I cinghiali restano il pericolo numero uno per l’introduzione del virus della Peste suina Africana in Italia. Il nostro Paese è territorio indenne con la sola eccezione della Sardegna, ma l’allerta rimane alta. L’obiettivo di proteggere il patrimonio suinicolo da incursioni del virus Psa resta la priorità del Piano di sorveglianza e prevenzione in Italia per il 2021 pubblicato dal ministero della Salute. I cinghiali, ribadisce il Piano, hanno un ruolo fondamentale per la diffusione del virus e dunque una delle misure è la gestione numerica della popolazione di cinghiali. Dal 2021 il Piano prevede anche la sorveglianza per la Peste suina classica che esclude però i cinghiali. Al momento, il Ministero della Salute ha ritenuto opportuno limitare la sorveglianza della PSC ai soli suini domestici, escludendo quindi i cinghiali, che verranno testati (per escludere l’infezione da entrambi i virus PSA e PSC) solo in caso di sospetto clinico o anatomo-patologico.

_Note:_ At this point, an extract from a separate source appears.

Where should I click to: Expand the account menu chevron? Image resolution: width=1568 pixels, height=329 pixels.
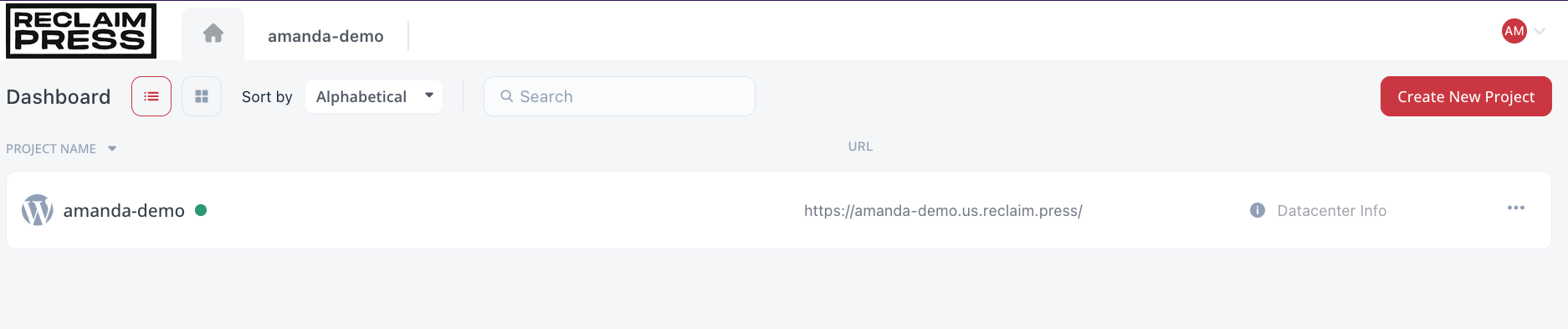[x=1540, y=32]
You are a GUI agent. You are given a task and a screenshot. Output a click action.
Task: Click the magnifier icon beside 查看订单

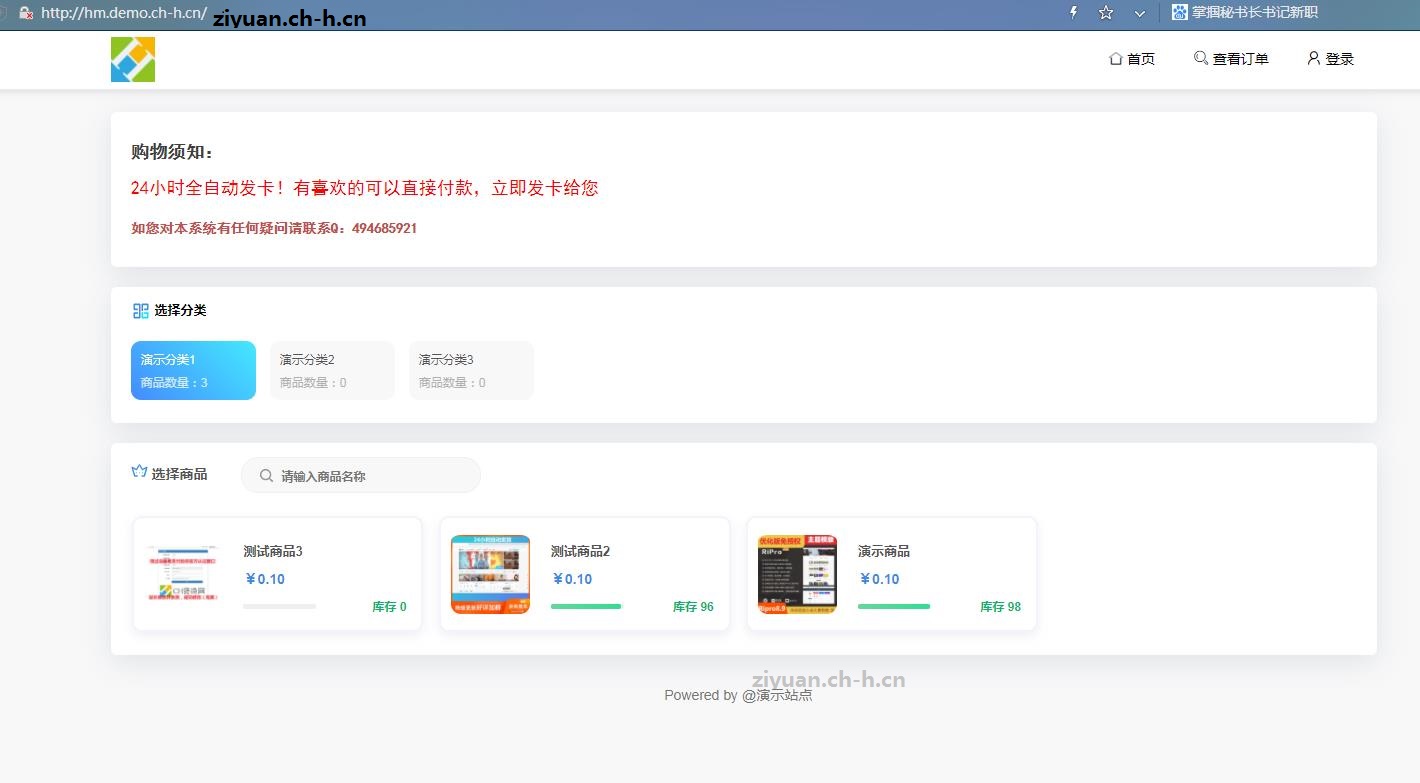click(1200, 58)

Il Piano per la Psa dunque si basa sulla sorveglianza passiva dei cinghiali, sulla gestione degli stessi, sulla sorveglianza degli allevamenti suini, sulla verifica dei livelli di applicazione delle misure di biosicurezza e infine sulla campagna di informazione e formazione degli stakeholders.
Il Piano rileva che il fronte endemico risulta distante dall’Italia, ma nel caso di segnalazioni da Paesi confinanti come l’Austria o la Croazia la diffusione attraverso i cinghiali impiega 1 anno. Nel caso in cui si prospetti l’infezione per contiguità il documento sostiene la necessità di prevedere piani specifici nelle aree di confine adiacenti alle zone infette che facciano leva sulla riduzione della densità della popolazione dei cinghiali per un breve periodo e un ambito territoriale di almeno 50 chilometri dal fronte endemico.

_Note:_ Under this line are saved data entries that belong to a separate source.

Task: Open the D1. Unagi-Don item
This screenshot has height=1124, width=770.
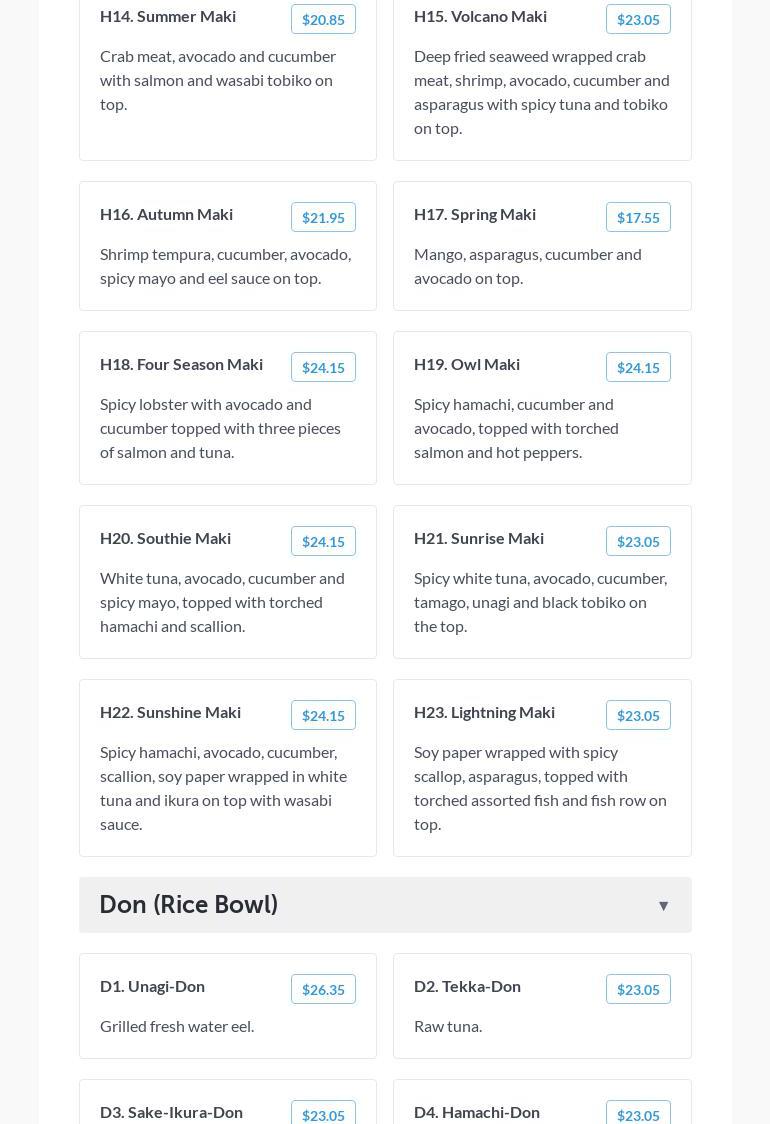Action: pos(152,987)
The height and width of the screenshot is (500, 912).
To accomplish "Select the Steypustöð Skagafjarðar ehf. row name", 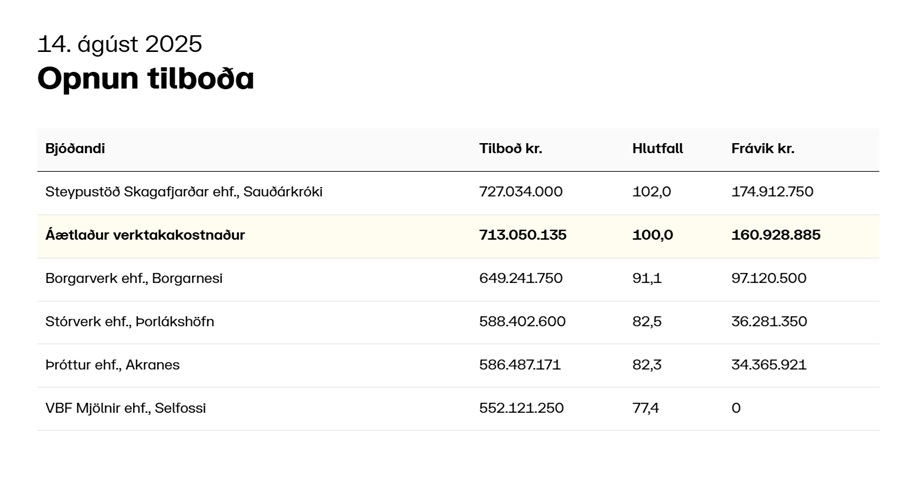I will click(184, 192).
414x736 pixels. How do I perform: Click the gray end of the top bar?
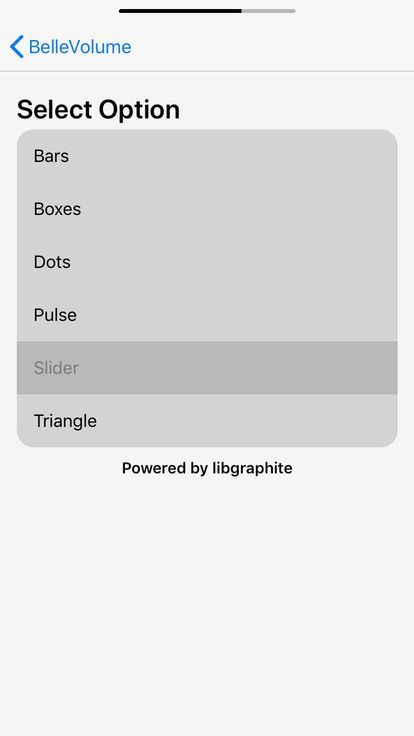pos(269,11)
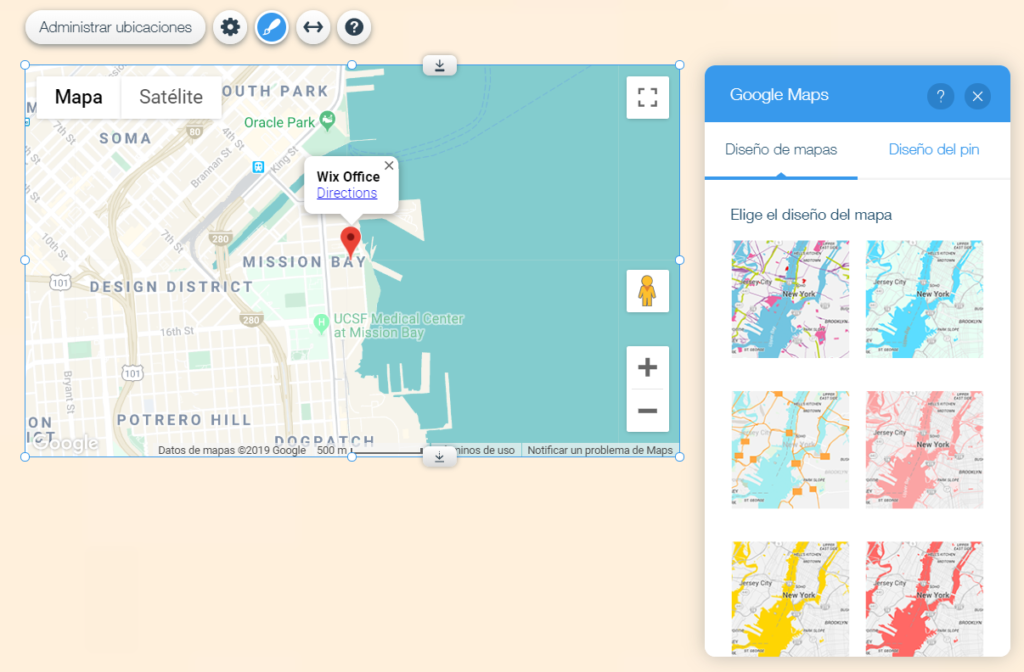Choose the dark blue map style design
The height and width of the screenshot is (672, 1024).
[924, 298]
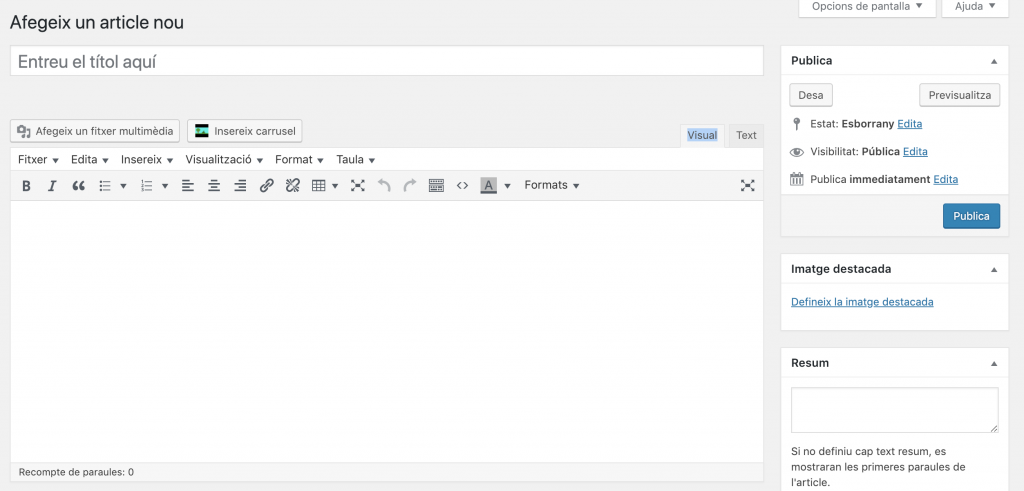The image size is (1024, 491).
Task: Switch to the Text editor tab
Action: pyautogui.click(x=746, y=136)
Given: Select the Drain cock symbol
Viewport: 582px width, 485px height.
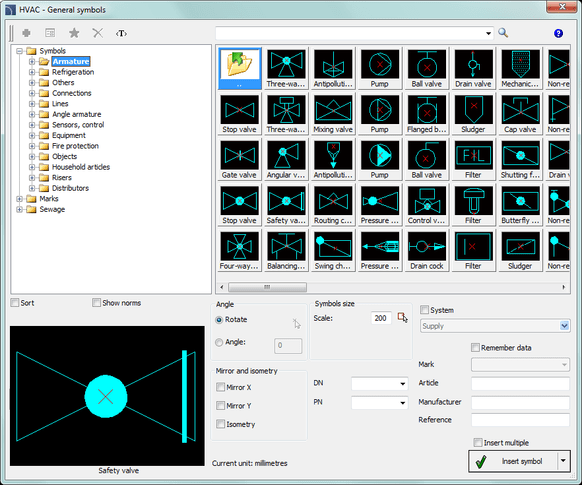Looking at the screenshot, I should pos(426,251).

In Italia, si legge ancora nel Piano, vengono abbattuti ogni anno 300mila/500mila cinghiali a fronte di una popolazione post riproduttiva di 800mila /1 milione. L’azione dunque deve essere indirizzata alla riduzione sia numerica che spaziale attraverso le attività venatorie, le azioni di controllo della legge 157/92 articolo 19 e le azioni programmabili nella rete delle aree protette. E’ poi, da tempo, in fase di elaborazione un documento della Salute con le Politiche agricole, l’Ambiente e l’Ispra per fornire indicazioni tecnico operative finalizzate alla “riduzione generalizzata della densità della popolazione di cinghiali” da perseguire e mantenere in quanto il rischio della Psa è ritenuto prevedibilmente alto anche nel futuro.

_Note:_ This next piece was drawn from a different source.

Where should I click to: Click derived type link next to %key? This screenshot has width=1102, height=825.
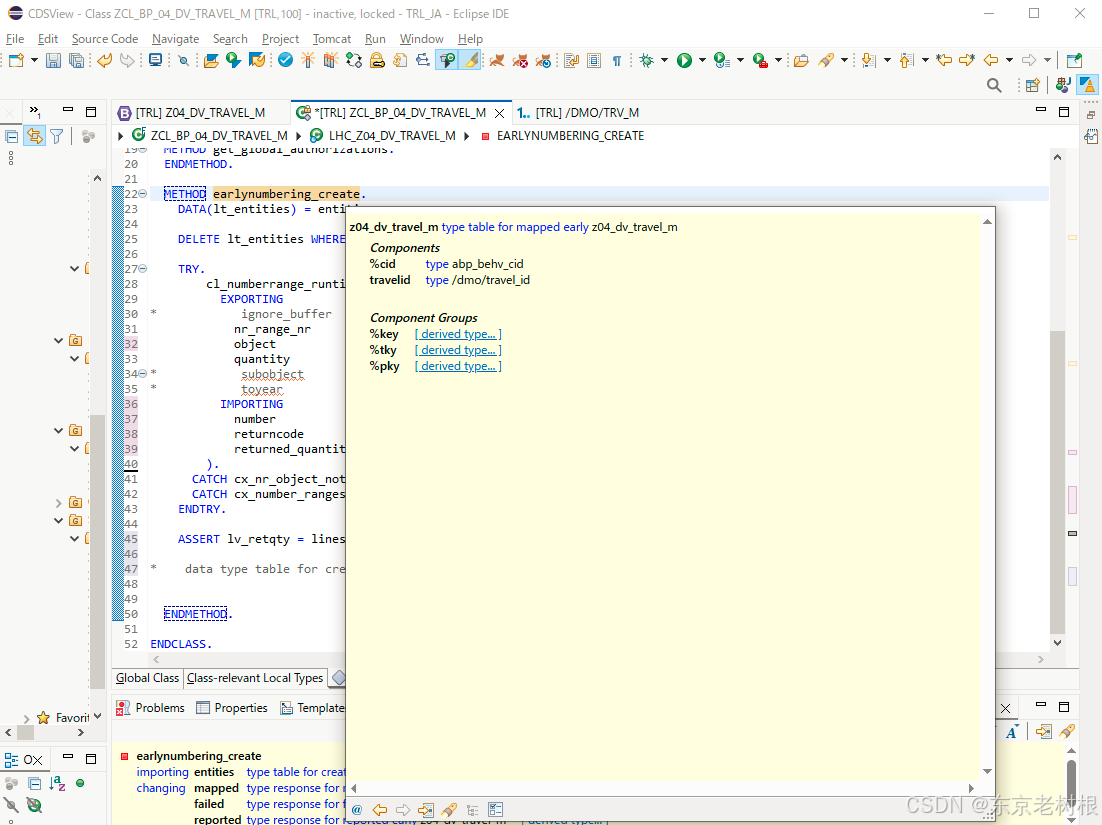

Secondo Coldiretti la questione sanitaria riaccende un faro su una problematica mai risolta ,quella del controllo della presenza dei cinghiali sul territorio italiano che causa all’agricoltura danni per circa 200 milioni. Il piano interministeriale sopra citato non riesce ancora ad essere approvato. La presenza dei cinghiali nelle aree agricole non è più tollerabile per i danni arrecati agli agricoltori che hanno un costo economico anche per la collettività, dovuto agli indennizzi che, in ogni caso, non coprono la reale perdita di reddito subita dall’agricoltore in quanto non si tratta di risarcimenti.
E’ urgente, sostiene Coldiretti, un pacchetto di azioni da parte del Governo che consenta l’adozione di ordinanze di emergenza, da parte dei sindaci, per autorizzare misure straordinarie di controllo e prevedere la nomina di un commissario ad acta, nelle aree protette qualora gli enti parco non abbiano adottato specifiche misure di contenimento della specie. Inoltre, è necessario estendere il periodo in cui è consentito l’abbattimento del cinghiale per tutto il periodo compreso tra il 1 settembre e il 30 aprile, valorizzare lo strumento delle convenzioni con gli imprenditori agricoli ai sensi dell’art.15 del d.lgs. n.228/2001 per realizzare sistemi di alimentazione complementare o artificiale e per collaborare alle operazioni di abbattimento di emergenza e subordinare lo svolgimento delle attività di abbattimento all’interno di fondi condotti da una azienda agricola al previo consenso del proprietario o conduttore del fondo. E’ opportuno, infine, regolamentare le modalità di utilizzo delle somme disponibili nel fondo regionale destinato alla prevenzione ed al risarcimento dei danni cagionati alla produzione agricola, in modo da assicurare rapido e satisfattivo risarcimento.